GIVEN PROBLEM -
Please rename "GUI agent" to "screen agent" throughout the records below, leaving everything else unchanged.

AVAILABLE DATA -
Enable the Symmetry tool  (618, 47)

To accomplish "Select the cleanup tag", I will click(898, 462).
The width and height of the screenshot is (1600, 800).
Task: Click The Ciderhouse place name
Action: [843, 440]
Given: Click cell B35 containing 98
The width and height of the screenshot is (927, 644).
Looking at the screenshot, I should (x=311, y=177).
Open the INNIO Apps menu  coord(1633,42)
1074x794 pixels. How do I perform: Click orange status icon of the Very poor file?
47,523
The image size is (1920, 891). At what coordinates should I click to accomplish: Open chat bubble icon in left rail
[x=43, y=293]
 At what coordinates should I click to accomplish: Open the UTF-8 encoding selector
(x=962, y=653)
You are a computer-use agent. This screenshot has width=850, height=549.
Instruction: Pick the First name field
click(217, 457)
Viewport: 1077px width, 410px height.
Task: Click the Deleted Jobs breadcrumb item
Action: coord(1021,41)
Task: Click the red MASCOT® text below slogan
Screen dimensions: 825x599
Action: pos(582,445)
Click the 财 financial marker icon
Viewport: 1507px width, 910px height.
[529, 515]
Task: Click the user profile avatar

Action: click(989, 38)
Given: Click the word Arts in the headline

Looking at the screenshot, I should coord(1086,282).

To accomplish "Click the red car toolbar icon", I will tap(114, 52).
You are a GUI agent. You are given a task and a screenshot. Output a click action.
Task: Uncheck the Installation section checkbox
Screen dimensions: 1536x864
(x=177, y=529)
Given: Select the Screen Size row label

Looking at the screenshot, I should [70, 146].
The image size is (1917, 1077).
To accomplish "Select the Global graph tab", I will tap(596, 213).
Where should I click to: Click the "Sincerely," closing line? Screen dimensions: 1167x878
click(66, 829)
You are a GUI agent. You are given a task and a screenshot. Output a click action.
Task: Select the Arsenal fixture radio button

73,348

TASK RESULT -
Enable the Symmetry tool  (618, 47)

To accomplish "Select the cleanup tag", I will click(898, 462).
The width and height of the screenshot is (1600, 800).
Task: Click The Ciderhouse place name
Action: [843, 440]
Given: Click cell B35 containing 98
The width and height of the screenshot is (927, 644).
Looking at the screenshot, I should (x=311, y=177).
Open the INNIO Apps menu  coord(1633,42)
1074x794 pixels. How do I perform: Click orange status icon of the Very poor file?
47,523
The image size is (1920, 891). At what coordinates should I click to accomplish: Open chat bubble icon in left rail
[x=43, y=293]
 At what coordinates should I click to accomplish: Open the UTF-8 encoding selector
(x=962, y=653)
You are a computer-use agent. This screenshot has width=850, height=549.
Instruction: Pick the First name field
click(217, 457)
Viewport: 1077px width, 410px height.
Task: Click the Deleted Jobs breadcrumb item
Action: coord(1021,41)
Task: Click the red MASCOT® text below slogan
Screen dimensions: 825x599
Action: pos(582,445)
Click the 财 financial marker icon
Viewport: 1507px width, 910px height.
[529, 515]
Task: Click the user profile avatar

Action: click(989, 38)
Given: Click the word Arts in the headline

Looking at the screenshot, I should coord(1086,282).

To accomplish "Click the red car toolbar icon", I will tap(114, 52).
You are a screen agent. You are given a task and a screenshot. Output a click action.
Task: Uncheck the Installation section checkbox
Screen dimensions: 1536x864
(x=177, y=529)
Given: Select the Screen Size row label

Looking at the screenshot, I should [70, 146].
The image size is (1917, 1077).
To accomplish "Select the Global graph tab", I will tap(596, 213).
Where should I click to: Click the "Sincerely," closing line? Screen dimensions: 1167x878
click(66, 829)
You are a screen agent. You are given a task and a screenshot. Output a click action.
Task: Select the Arsenal fixture radio button

73,348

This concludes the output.